- **Task**:
Reproduce every one of the following entries line for line, leaving out the pictures.

- **Data for this exercise**:
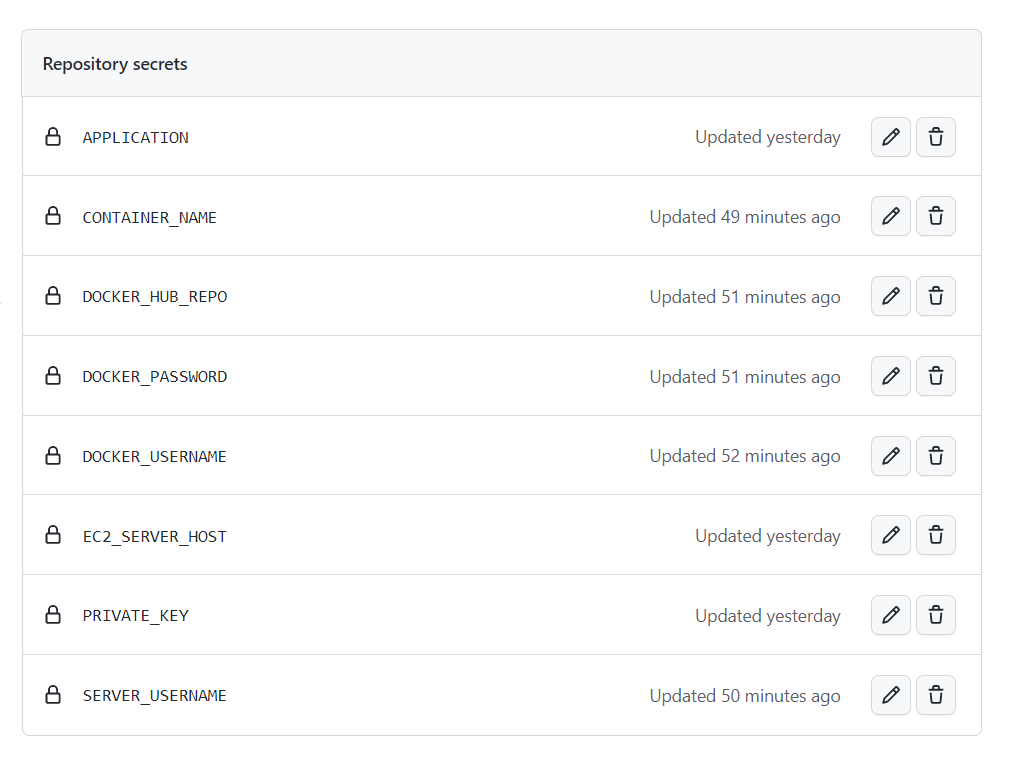Image resolution: width=1013 pixels, height=767 pixels.
Task: Select the edit pencil for CONTAINER_NAME
Action: pos(890,216)
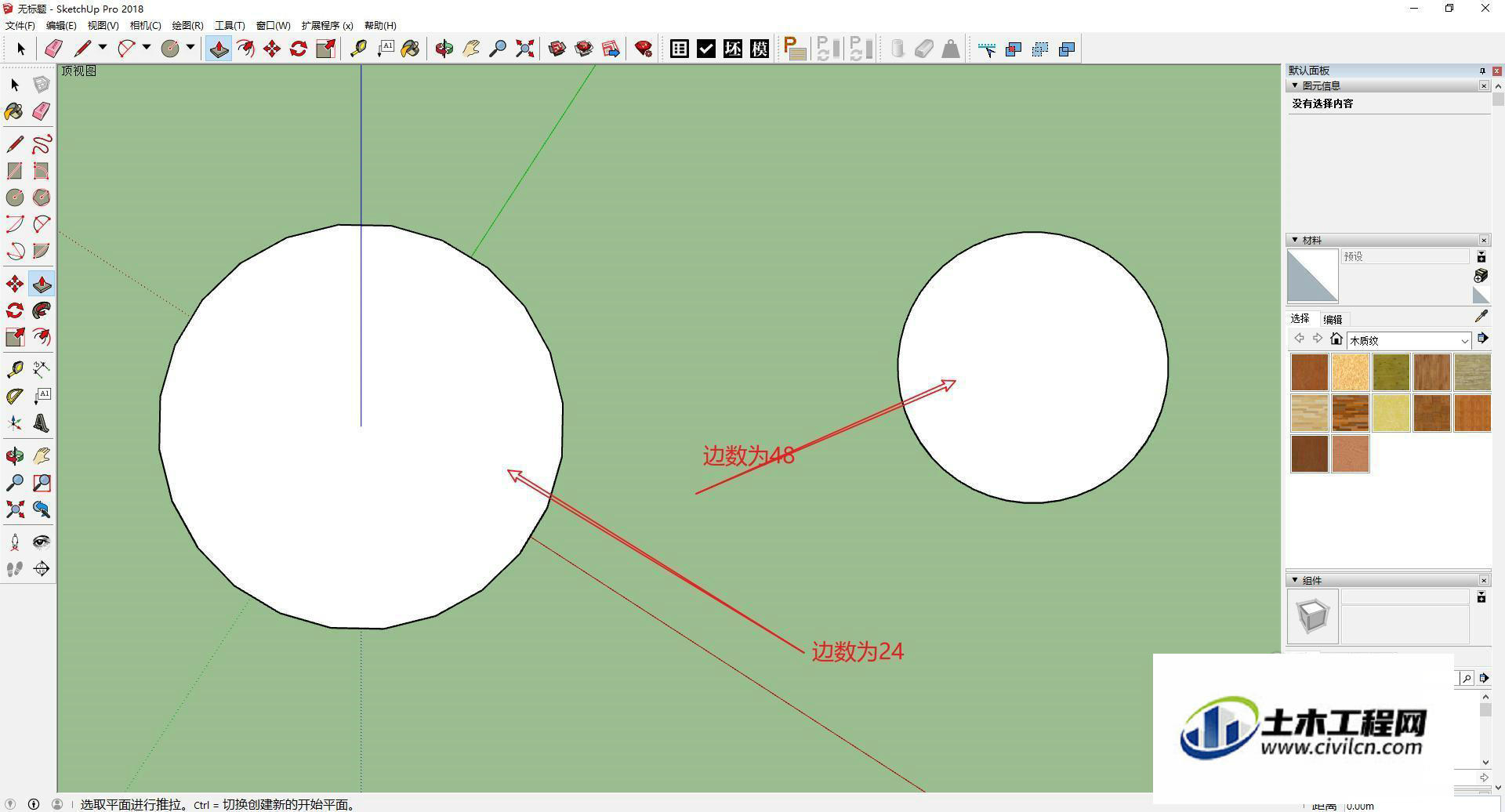Screen dimensions: 1505x812
Task: Select the Rotate tool in top toolbar
Action: click(299, 49)
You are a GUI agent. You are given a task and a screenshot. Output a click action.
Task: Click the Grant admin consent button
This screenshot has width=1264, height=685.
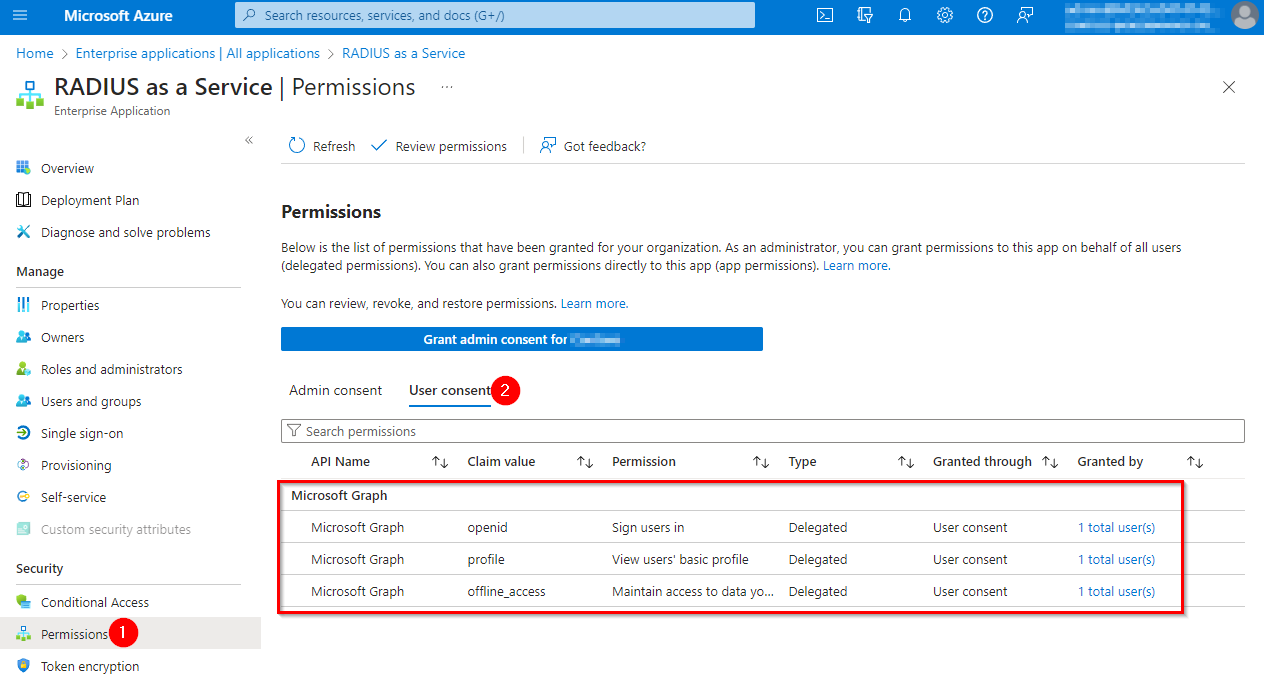pyautogui.click(x=521, y=339)
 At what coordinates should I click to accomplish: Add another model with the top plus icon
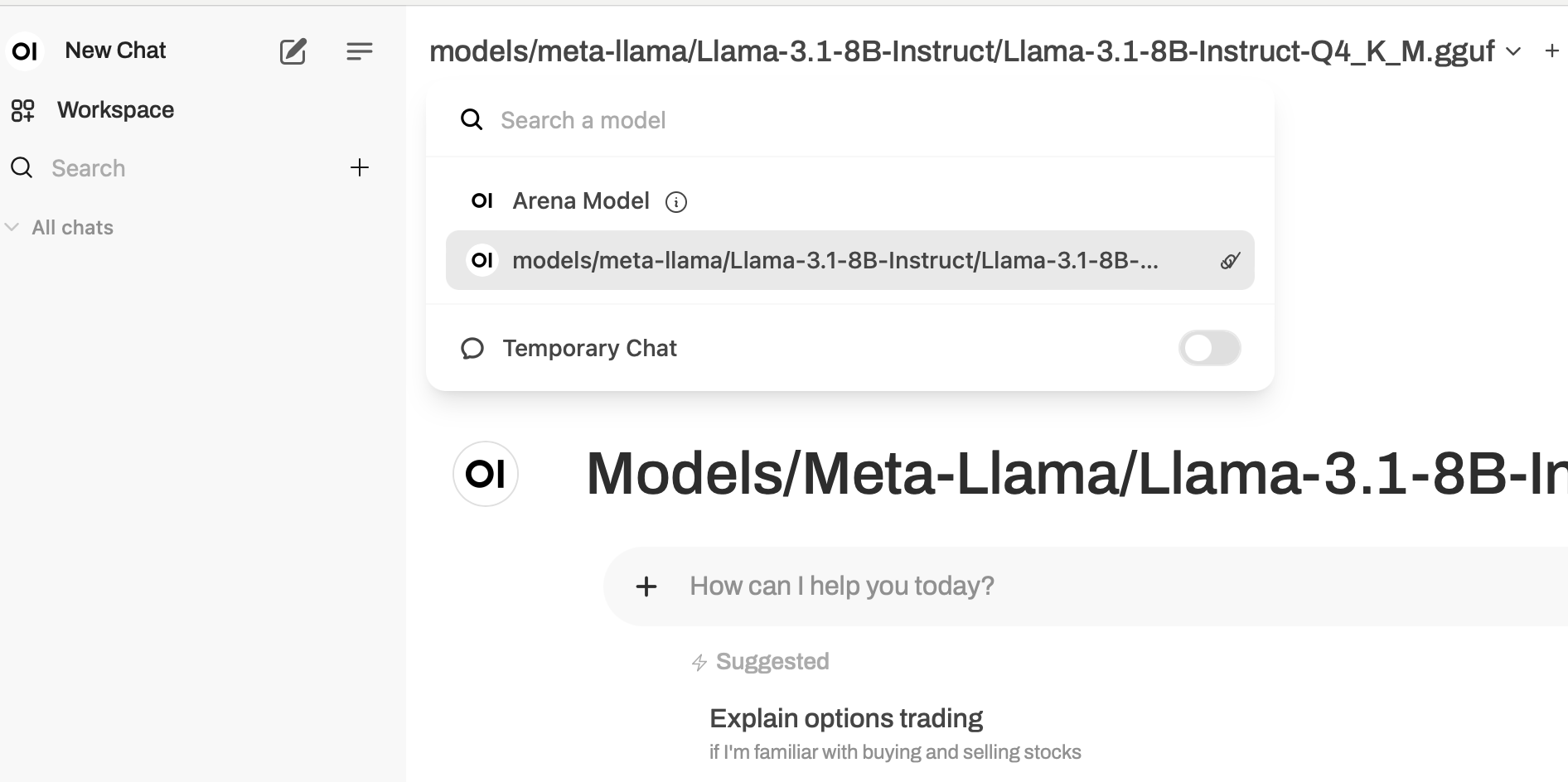(1551, 51)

- **Solution for this problem**:
Image resolution: width=1013 pixels, height=767 pixels.
Task: Select the edit pencil for CONTAINER_NAME
Action: pos(890,216)
Screen dimensions: 1505x812
Task: Select the Rotate tool in top toolbar
Action: click(299, 49)
You are a GUI agent. You are given a task and a screenshot. Output a click action.
Task: Click the Grant admin consent button
This screenshot has width=1264, height=685.
pyautogui.click(x=521, y=339)
 At what coordinates should I click to accomplish: Add another model with the top plus icon
(1551, 51)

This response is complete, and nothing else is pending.